Michael Shelton

Personal information
- Nationality: British
- Born: Around 1941 Newstead/ Kirkby/ Annesley
- Died: January 2022 (aged 80–81) Newstead Village, Nottinghamshire, England
- Spouse: Iris Turner
- Relatives: Victor Shelton, Tony Dhelton, Tommy Shelton, Annie Shelton, Arthur Shelton + 2 more

Medal record
Representing Great Britain
Paralympic Games
Snooker
| Gold medal – first place | 1964 Tokyo | Men's open |
| Gold medal – first place | 1968 Tel Aviv | Men's open |
| Gold medal – first place | 1972 Heidelberg | Men's paraplegic open |
| Silver medal – second place | 1960 Rome | Men's open |
| Bronze medal – third place | 1976 Toronto | Men's 2-5 |
Lawn bowls
| Gold medal – first place | 1976 Toronto | Men's singles wh |

= Michael Shelton =

British sportsman

Michael Shelton is a British sportsman who competed at the Summer Paralympic Games five times between 1960 and 1976 in snooker and other sports. He won six Paralympic medals, four gold, a silver and a bronze. He also won gold at the 1974 Commonwealth Paraplegic Games.

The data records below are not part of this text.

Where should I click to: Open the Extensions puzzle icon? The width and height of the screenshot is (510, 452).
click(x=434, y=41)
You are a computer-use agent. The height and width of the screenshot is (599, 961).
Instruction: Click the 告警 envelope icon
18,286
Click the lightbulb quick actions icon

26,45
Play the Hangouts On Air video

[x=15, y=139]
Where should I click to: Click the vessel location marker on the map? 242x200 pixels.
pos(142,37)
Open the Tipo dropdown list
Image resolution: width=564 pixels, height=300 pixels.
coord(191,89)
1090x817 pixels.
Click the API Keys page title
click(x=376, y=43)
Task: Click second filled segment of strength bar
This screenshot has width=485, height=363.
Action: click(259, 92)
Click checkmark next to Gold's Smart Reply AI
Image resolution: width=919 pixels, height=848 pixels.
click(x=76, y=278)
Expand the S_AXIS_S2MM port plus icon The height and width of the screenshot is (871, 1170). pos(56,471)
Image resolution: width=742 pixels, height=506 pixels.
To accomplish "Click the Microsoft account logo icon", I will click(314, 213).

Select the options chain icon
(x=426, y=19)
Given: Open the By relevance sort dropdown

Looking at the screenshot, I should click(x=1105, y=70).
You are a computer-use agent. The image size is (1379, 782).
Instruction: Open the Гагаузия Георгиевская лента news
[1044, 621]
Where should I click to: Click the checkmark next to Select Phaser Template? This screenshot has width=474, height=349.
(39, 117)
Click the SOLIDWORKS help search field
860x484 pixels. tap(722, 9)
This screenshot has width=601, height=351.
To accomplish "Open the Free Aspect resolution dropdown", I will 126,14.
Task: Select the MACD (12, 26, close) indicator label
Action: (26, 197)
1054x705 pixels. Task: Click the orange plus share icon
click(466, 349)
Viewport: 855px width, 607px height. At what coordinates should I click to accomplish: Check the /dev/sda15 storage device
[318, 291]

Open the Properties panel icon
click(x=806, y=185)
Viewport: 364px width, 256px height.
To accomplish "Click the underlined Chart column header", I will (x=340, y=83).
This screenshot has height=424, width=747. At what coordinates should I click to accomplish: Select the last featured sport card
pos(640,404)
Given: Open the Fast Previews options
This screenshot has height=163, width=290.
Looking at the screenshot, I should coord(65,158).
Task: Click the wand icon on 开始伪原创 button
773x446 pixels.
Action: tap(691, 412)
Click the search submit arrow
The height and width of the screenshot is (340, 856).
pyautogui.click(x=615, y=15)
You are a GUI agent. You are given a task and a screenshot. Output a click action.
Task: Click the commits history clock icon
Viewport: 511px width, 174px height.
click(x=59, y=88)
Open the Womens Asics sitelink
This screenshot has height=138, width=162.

Shelton was from Newstead, Nottinghamshire and had been a miner at Newstead Colliery. His back was injured in 1958 by a roof fall, and he was paralysed from the waist down. In 1969 he married Iris Turner, who had been a nursing sister on his ward when he was in hospital.

He played for the Lodge Moor Hospital paraplegic snooker team, which in 1974 was refused entry to the Sheffield and District Works Sports Association league, on the basis that they would gain unfair advantage from playing all of their fixtures at their home venue, apparently failing to acknowledge that the team would be unable to play at other venues with stairs or limited space around the tables. The team was subsequently given the chance to participate in the Sheffield Social Snooker League and play all their games at their own home base.

==Paralympic career==
In 1960, at the inaugural Paralympic Games in Rome, Shelton won a silver medal in the snooker, he had also competed in the precision javelin throw and shot put C where he finished 41st and 24th respectively in the events. He followed this up with three consecutive gold medals, at the 1964 Tokyo Paralympics, 1968 Tel Aviv Paralympics, and 1972 Heidelberg Paralympics.

At the 1976 Toronto Paralympics, Shelton won bronze in the Men's 2-5 Snooker, but took the gold medal in the lawn bowls, men's singles wh.